[EXERCISE REQUIREMENTS] Go through the entries below and print, exactly, the lines starting at the one with "This screenshot has width=1267, height=652." and ending at the one with "You are a computer-use agent. This", keeping both ends and no others.

[Stored data entries]
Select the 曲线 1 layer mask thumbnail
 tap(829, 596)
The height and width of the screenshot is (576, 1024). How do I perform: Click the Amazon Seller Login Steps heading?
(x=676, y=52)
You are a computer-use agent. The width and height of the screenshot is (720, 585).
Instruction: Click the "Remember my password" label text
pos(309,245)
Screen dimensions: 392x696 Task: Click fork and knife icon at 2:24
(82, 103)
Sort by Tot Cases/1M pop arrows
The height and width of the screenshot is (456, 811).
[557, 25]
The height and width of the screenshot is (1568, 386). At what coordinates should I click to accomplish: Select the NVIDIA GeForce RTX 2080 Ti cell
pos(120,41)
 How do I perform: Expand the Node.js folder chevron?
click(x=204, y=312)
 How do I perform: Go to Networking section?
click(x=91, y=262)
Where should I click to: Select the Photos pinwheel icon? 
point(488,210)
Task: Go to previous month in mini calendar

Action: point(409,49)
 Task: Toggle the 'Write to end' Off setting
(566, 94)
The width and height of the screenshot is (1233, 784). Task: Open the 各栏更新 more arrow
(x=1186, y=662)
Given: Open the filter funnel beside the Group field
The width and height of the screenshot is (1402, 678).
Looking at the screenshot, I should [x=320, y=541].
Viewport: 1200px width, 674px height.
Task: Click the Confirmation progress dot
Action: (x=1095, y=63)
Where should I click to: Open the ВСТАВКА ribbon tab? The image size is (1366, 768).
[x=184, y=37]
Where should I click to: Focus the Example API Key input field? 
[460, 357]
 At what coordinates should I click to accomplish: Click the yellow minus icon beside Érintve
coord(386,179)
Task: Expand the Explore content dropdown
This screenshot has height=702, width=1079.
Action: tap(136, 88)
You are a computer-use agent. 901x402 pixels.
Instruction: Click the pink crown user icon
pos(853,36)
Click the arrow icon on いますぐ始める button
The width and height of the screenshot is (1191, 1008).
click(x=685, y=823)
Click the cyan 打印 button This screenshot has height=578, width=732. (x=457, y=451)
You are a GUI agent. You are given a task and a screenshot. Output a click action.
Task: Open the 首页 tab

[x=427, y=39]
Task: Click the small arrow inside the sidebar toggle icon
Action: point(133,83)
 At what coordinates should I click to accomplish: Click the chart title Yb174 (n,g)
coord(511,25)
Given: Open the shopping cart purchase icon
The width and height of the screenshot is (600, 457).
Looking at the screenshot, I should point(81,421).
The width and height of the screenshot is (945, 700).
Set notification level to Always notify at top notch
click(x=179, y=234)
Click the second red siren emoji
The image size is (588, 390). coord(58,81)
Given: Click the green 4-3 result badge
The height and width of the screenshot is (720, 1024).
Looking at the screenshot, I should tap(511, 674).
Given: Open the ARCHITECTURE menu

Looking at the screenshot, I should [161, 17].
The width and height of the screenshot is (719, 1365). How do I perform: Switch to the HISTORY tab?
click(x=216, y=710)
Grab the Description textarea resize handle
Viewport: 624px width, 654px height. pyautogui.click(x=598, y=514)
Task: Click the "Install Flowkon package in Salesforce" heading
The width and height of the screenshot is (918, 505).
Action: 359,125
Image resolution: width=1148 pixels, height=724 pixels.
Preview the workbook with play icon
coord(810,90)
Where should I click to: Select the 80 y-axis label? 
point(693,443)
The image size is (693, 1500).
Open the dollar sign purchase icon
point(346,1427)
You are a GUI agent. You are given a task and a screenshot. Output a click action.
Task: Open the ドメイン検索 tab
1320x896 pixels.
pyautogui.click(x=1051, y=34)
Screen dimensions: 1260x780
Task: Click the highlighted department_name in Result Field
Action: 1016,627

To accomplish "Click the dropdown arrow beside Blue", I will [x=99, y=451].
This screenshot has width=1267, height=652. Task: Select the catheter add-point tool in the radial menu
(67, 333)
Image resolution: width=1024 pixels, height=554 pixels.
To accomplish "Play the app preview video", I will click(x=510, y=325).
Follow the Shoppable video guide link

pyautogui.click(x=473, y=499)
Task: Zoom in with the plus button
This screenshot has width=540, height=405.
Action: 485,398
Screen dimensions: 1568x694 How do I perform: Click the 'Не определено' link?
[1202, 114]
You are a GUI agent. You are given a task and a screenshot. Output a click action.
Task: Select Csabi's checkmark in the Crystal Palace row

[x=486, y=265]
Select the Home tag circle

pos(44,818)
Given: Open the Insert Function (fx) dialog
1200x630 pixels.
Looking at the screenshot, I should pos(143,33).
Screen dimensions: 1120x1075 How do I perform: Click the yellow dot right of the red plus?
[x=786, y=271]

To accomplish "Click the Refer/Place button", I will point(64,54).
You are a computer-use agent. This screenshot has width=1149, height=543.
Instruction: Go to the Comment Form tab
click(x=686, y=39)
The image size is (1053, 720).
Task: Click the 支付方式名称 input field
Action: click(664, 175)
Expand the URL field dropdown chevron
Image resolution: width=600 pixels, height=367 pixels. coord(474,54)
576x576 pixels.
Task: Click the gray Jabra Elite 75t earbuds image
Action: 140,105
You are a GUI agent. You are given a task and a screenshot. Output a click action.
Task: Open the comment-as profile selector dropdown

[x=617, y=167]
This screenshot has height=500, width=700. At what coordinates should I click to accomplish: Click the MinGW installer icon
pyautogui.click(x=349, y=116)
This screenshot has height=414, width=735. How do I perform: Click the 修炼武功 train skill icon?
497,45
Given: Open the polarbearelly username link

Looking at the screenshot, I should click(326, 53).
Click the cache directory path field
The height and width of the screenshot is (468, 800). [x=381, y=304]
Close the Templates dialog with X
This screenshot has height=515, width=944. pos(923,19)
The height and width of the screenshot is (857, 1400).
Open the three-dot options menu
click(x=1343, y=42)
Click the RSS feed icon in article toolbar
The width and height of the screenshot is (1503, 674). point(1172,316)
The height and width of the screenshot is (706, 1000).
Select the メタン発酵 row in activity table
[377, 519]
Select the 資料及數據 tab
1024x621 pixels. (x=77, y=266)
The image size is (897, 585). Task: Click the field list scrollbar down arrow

[TASK OUTPUT]
This screenshot has width=1267, height=652. Task: Select the catheter add-point tool in the radial menu
(67, 333)
Image resolution: width=1024 pixels, height=554 pixels.
To accomplish "Play the app preview video", I will click(x=510, y=325).
Follow the Shoppable video guide link

pyautogui.click(x=473, y=499)
Task: Zoom in with the plus button
This screenshot has width=540, height=405.
Action: 485,398
Screen dimensions: 1568x694 How do I perform: Click the 'Не определено' link?
[1202, 114]
You are a GUI agent. You are given a task and a screenshot. Output a click action.
Task: Select Csabi's checkmark in the Crystal Palace row

[x=486, y=265]
Select the Home tag circle

pos(44,818)
Given: Open the Insert Function (fx) dialog
1200x630 pixels.
Looking at the screenshot, I should pos(143,33).
Screen dimensions: 1120x1075 How do I perform: Click the yellow dot right of the red plus?
[x=786, y=271]

To accomplish "Click the Refer/Place button", I will point(64,54).
You are a computer-use agent. This screenshot has width=1149, height=543.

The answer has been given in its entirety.